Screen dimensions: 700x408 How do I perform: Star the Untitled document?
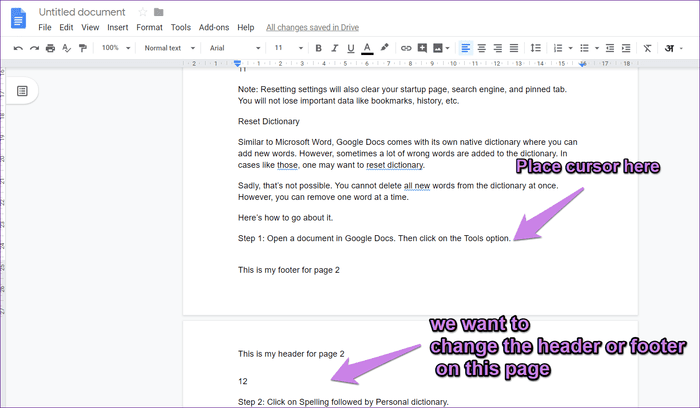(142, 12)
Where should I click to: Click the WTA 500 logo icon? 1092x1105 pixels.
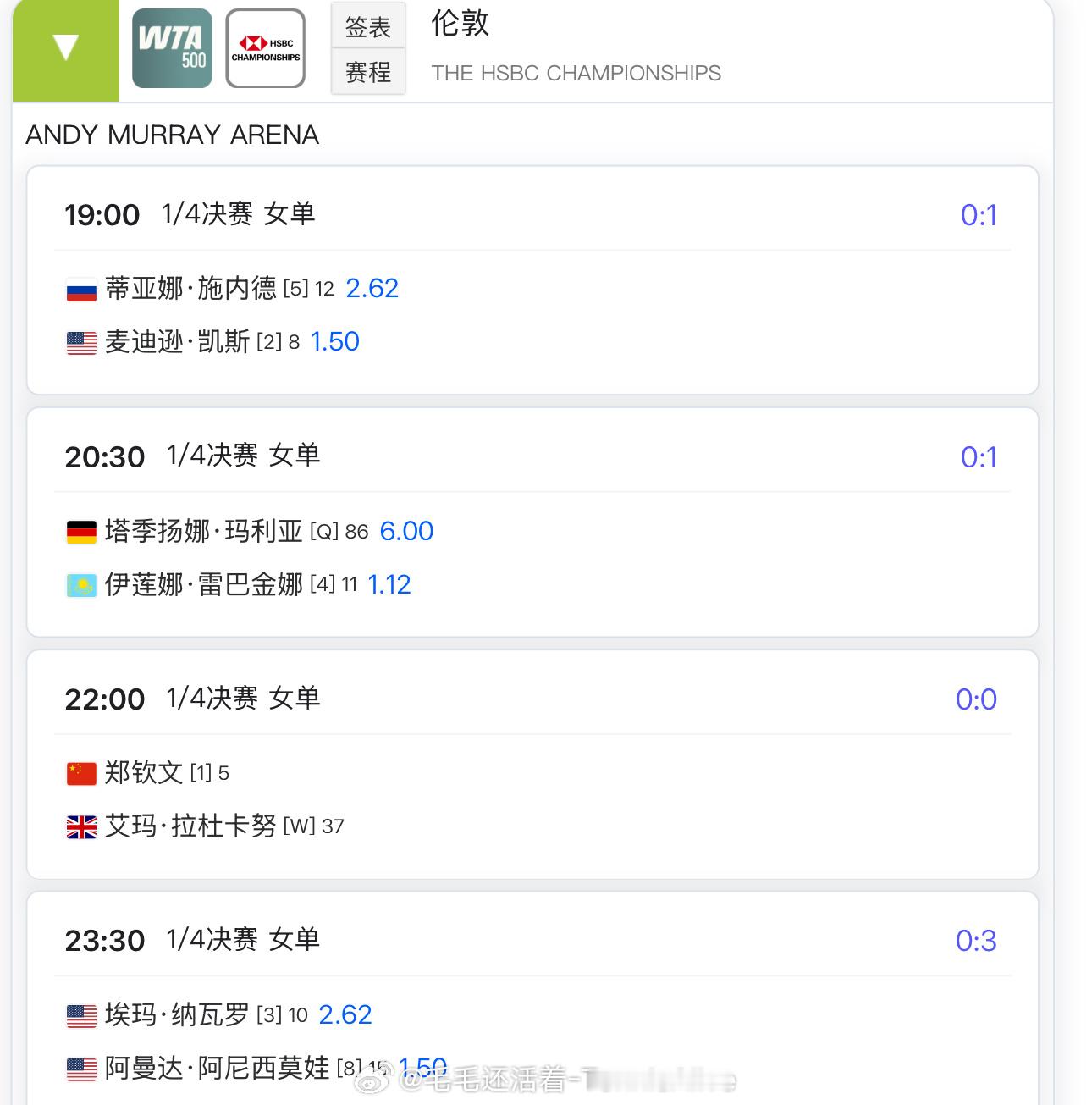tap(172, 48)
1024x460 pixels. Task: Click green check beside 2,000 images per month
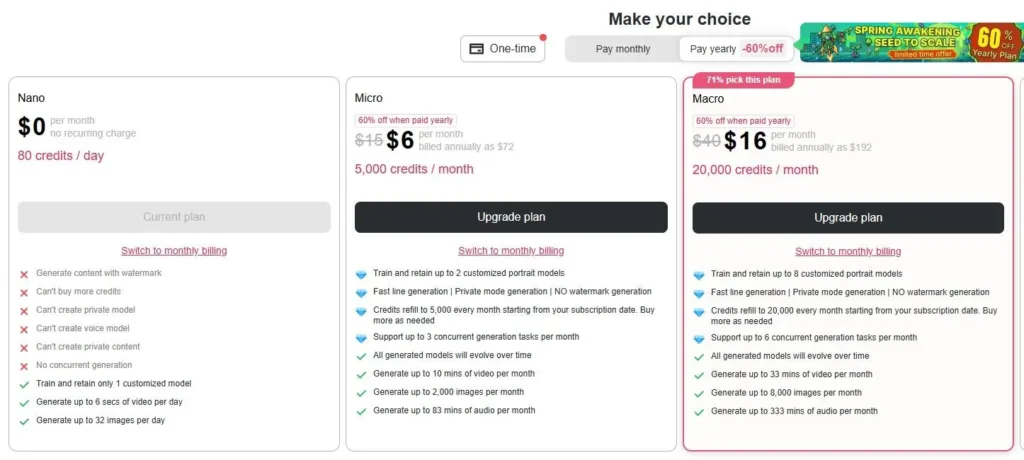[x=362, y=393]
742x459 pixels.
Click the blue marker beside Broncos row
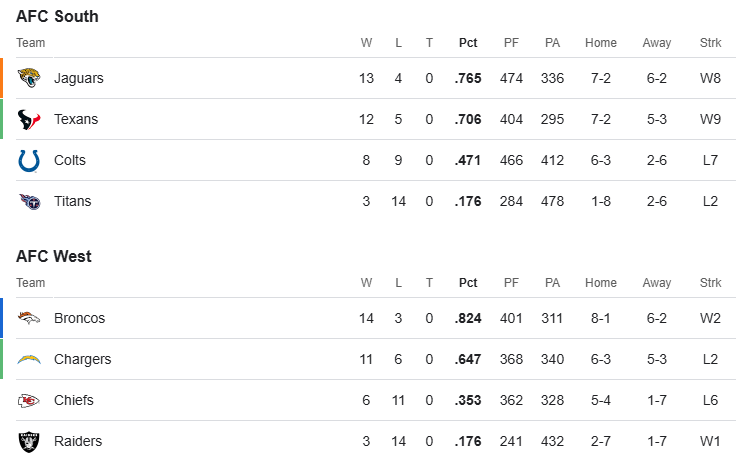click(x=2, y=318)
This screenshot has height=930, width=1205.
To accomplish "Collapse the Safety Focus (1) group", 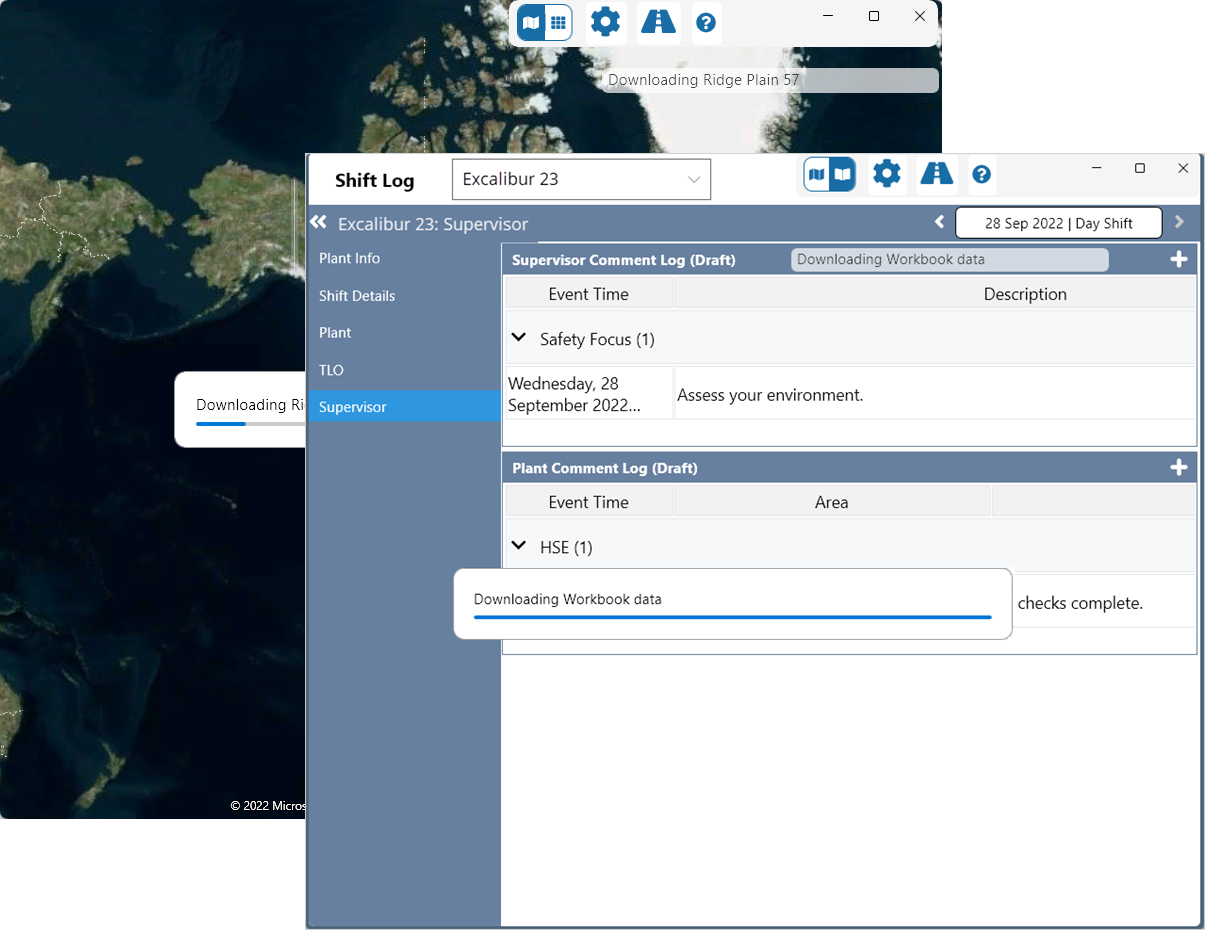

____________________

_Problem_.
Copy the lines above word for word, without any change, and leave out the pictures.

_Task output_.
Screen dimensions: 700x408 How do I perform: Star the Untitled document?
(142, 12)
Where should I click to: Click the WTA 500 logo icon? 1092x1105 pixels.
tap(172, 48)
1024x460 pixels. Task: Click green check beside 2,000 images per month
[x=362, y=393]
742x459 pixels.
Click the blue marker beside Broncos row
click(x=2, y=318)
This screenshot has height=930, width=1205.
To accomplish "Collapse the Safety Focus (1) group", 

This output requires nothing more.